Sep 19

The Dodgers’ postseason roster – another look

My last look at the Dodgers’ likely postseason 25-man roster came August 31. Most of it remains the same, but there are some tweaks.

Starters (4)
Clayton Kershaw
Zack Greinke
Hyun-Jin Ryu
Ricky Nolasco

Relievers (7)
Kenley Jansen
Paco Rodriguez
Brian Wilson
Ronald Belisario
J.P. Howell
Chris Withrow
Brandon League or Carlos Marmol

I’ve heard calls for Chris Capuano, but the guy has faced six batters all month – none since September 6 – and isn’t exactly reliable even when he’s pitched. You already have two lefties.  And no, you don’t plan for mop-up work in the playoffs, not with off days built in. (Worst-case scenario – you use the No. 4 starter in long relief and bring back a frontline starter on short rest.) League and Marmol aren’t that reliable, either, but at least game action isn’t going to be foreign to them. If Capuano were actually pitching, then it would easier to see the arguments for him.

The other question is whether Belisario’s recent slump could jeopardize his roster spot, but I’m guessing not. Would you really push him off in favor of having both League and Marmol, or adding Edinson Volquez?

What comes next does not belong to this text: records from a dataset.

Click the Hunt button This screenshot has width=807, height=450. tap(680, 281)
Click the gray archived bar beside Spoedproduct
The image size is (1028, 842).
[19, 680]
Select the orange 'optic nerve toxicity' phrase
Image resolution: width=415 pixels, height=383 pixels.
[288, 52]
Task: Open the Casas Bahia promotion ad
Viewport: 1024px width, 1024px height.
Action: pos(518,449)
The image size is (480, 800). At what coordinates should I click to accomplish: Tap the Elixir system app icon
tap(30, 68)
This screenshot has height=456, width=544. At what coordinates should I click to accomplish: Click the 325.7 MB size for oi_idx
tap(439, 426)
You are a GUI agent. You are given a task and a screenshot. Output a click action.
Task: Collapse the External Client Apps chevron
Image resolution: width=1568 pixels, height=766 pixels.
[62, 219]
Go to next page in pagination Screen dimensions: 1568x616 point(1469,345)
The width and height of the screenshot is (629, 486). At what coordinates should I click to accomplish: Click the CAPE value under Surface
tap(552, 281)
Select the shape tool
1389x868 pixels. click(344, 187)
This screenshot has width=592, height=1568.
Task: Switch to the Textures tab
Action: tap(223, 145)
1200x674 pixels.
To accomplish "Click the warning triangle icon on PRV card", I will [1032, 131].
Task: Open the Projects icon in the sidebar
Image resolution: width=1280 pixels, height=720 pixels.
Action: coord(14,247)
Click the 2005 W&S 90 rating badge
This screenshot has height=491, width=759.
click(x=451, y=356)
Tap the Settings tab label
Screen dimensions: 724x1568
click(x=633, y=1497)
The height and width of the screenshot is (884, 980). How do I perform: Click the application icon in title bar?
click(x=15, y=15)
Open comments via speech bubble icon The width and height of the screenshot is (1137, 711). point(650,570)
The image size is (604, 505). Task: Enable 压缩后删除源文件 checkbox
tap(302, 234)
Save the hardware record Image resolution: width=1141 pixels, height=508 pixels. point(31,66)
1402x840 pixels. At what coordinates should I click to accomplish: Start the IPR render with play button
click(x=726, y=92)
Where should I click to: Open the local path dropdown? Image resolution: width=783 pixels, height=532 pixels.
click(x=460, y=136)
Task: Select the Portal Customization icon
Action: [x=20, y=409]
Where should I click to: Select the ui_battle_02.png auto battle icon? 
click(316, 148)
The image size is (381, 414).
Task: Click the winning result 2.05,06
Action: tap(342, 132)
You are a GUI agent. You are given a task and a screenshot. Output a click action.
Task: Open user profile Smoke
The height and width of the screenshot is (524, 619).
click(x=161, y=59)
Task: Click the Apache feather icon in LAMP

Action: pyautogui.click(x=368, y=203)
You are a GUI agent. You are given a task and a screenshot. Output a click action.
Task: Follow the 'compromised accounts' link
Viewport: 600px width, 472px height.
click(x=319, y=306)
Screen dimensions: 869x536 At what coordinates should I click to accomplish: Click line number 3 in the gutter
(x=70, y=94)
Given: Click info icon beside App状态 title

Basically, the Dodgers will be hoping their starters can get the job done.

Starting lineup (8)
A.J. Ellis
Adrian Gonzalez
Mark Ellis
Hanley Ramirez
Juan Uribe
Carl Crawford
Matt Kemp
Yasiel Puig

Andre Ethier will obviously get his share of starts if healthy. In fact, if all four primary outfielders are ready to go, Crawford might be the No. 4.

Bench (6)
Andre Ethier
Tim Federowicz
Michael Young
Nick Punto
Skip Schumaker
Dee Gordon or Scott Van Slyke

Jerry Hairston Jr. has a .563 OPS this season. Since the All-Star break, it’s dropped below .430. Though Hairston started today (and went 0 for 4), Michael Young has rendered him almost completely irrelevant, especially when you have plenty of outfield options. It’s unusual for a player who has spent the entire season on the active roster not to make the postseason, but there’s no case for him – whereas Gordon or Van Slyke provide specific (if singular) skills, speed or power.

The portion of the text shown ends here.